A newspaper reporter?


----------



## Towger (16 Nov 2010)

*charlie*.*bird@rte**[Remove_This].ie*


----------



## RMCF (16 Nov 2010)

you could tell me via PM, I'll tell no-one, honest !!


----------



## Green (16 Nov 2010)

DonKing said:


> If you came across some information an in-appropriate behaviour within Nama/Ntma is there somewhere you can whistle blow without your identity or source being revealed?


 
Comptroller and Auditor General


----------



## Time (16 Nov 2010)

RMCF said:


> Garda fraud squad?


A waste of time as they will refer you back to your local station. This is the type of thing that reporting at a local GS Station would go over their heads completely.


----------



## mmclo (16 Nov 2010)

Crikey...we await with baited breath. 

In my experince media is the quickest route unfortunately, on top of Charlie Bird maybe Philip Boucher Hayes who has some investigative title, Paul Murphy in Prime Time v. good, any of the financial journalists who I have to say do a very good job explaining all the current goings on or maybe Ken Foxe or John Downes in the Tribune. 
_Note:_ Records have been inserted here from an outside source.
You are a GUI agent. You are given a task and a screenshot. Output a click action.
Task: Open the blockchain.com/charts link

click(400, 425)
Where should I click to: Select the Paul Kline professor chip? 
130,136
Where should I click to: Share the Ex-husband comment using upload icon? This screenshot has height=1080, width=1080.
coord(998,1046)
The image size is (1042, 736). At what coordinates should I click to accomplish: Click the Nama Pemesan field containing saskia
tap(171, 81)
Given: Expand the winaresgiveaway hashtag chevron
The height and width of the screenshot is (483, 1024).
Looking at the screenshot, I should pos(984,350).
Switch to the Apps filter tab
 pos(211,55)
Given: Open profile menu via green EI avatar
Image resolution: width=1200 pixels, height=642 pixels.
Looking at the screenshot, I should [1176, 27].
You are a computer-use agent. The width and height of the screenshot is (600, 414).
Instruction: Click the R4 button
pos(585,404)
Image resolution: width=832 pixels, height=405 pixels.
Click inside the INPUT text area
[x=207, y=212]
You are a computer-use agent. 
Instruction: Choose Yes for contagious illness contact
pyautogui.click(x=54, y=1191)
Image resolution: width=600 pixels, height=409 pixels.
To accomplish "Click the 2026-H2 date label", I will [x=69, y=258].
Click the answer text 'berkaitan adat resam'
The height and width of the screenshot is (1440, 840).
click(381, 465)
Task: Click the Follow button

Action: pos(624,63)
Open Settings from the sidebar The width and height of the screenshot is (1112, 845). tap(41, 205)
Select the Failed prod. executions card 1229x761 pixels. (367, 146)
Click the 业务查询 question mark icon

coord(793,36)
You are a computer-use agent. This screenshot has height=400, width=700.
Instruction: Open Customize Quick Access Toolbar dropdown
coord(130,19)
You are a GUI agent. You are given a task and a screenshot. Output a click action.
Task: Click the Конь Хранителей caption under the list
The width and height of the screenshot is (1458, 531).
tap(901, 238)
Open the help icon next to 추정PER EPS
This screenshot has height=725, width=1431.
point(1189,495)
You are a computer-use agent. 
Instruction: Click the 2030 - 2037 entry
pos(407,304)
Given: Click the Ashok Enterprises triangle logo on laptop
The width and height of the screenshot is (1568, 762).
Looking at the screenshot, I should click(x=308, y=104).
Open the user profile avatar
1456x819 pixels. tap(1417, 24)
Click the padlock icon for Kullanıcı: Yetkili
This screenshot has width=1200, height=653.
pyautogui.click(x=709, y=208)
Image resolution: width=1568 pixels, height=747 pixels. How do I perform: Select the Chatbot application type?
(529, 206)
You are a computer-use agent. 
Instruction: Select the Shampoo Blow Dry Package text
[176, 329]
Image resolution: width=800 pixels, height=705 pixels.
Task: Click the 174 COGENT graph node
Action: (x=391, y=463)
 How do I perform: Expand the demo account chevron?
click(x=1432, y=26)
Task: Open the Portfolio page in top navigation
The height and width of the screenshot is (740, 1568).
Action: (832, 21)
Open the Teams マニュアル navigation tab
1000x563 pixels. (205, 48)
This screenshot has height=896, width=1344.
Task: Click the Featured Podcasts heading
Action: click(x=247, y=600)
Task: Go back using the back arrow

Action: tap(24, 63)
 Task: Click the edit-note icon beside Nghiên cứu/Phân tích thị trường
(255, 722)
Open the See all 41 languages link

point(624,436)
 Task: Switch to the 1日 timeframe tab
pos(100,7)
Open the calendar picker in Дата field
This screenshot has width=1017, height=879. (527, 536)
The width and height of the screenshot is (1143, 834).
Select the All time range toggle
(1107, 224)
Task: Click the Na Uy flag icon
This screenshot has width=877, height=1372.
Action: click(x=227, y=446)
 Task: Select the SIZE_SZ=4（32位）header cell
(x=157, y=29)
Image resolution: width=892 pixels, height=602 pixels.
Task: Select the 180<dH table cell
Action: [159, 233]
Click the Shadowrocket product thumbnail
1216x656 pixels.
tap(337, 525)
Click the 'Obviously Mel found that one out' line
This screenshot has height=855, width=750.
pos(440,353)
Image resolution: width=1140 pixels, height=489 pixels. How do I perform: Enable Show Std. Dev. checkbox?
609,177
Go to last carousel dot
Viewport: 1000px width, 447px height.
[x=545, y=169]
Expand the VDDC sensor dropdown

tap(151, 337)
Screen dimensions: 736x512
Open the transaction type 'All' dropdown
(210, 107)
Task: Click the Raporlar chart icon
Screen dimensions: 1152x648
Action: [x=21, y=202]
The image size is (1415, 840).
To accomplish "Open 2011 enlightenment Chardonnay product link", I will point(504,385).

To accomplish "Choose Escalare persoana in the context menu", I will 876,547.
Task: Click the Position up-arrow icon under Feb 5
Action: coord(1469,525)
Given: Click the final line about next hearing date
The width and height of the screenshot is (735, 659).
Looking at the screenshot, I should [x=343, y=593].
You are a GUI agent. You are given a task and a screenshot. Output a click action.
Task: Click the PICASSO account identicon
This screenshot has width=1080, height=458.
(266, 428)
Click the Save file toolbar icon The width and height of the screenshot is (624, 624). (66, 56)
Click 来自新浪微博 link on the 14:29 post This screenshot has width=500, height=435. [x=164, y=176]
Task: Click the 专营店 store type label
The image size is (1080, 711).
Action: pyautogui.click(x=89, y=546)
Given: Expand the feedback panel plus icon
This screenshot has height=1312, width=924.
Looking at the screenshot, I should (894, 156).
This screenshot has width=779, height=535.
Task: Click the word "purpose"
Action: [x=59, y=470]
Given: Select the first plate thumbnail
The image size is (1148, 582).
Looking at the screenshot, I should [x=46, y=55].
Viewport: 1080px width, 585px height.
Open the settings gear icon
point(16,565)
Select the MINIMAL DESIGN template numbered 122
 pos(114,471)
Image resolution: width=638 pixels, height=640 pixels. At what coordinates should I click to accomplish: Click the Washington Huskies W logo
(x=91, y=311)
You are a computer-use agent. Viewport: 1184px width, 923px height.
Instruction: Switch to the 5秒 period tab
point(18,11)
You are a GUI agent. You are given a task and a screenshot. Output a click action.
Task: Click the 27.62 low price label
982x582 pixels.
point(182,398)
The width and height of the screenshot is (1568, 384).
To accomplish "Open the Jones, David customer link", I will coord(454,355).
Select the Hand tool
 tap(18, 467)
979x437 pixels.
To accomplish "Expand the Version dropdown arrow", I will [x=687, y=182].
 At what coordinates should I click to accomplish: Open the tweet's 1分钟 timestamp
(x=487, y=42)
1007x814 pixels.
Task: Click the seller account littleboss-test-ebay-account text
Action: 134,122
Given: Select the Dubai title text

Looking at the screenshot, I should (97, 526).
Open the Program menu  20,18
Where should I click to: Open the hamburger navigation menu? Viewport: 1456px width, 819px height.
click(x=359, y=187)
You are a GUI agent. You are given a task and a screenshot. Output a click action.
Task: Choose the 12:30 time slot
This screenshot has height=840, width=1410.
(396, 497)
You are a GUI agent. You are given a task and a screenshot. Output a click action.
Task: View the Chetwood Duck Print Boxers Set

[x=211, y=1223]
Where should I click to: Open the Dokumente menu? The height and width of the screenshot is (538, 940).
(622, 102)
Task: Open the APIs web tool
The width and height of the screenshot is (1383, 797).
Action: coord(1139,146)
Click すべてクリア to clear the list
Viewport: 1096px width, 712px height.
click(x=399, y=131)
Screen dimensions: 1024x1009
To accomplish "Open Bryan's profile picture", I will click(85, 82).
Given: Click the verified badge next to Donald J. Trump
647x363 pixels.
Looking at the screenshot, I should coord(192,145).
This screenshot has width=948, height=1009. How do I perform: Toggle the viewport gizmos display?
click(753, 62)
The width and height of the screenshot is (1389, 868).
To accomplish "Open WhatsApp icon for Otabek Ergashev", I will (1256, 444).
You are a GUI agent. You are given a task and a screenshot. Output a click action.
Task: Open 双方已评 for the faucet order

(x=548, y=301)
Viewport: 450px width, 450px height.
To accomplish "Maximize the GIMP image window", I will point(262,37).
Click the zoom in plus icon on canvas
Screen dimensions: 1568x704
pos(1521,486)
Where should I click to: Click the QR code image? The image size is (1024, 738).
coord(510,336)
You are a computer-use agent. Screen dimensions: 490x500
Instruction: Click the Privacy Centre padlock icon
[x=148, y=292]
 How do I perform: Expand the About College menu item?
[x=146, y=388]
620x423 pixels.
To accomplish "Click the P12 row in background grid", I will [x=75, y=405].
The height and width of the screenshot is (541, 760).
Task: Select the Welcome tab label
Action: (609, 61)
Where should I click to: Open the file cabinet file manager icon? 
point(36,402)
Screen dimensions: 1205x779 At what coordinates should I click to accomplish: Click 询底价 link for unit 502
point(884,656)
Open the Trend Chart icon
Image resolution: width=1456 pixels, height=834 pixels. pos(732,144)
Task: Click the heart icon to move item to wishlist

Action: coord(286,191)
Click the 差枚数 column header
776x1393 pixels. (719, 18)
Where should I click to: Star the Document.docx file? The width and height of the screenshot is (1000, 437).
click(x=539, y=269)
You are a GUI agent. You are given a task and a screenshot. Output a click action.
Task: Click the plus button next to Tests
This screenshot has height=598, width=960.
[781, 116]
There are not many investigative journalists left unfortunately.


----------



## Romulan (16 Nov 2010)

Shane Ross perhaps?


----------



## Buzzby (16 Nov 2010)

A priest


----------



## Mixednuts (18 Nov 2010)

Charlie Bird is your man ...

If it has any beef he will be like a dog with a bone .


----------



## 26cb (18 Nov 2010)

Unlikely...it will not involve travel or self absorption.


----------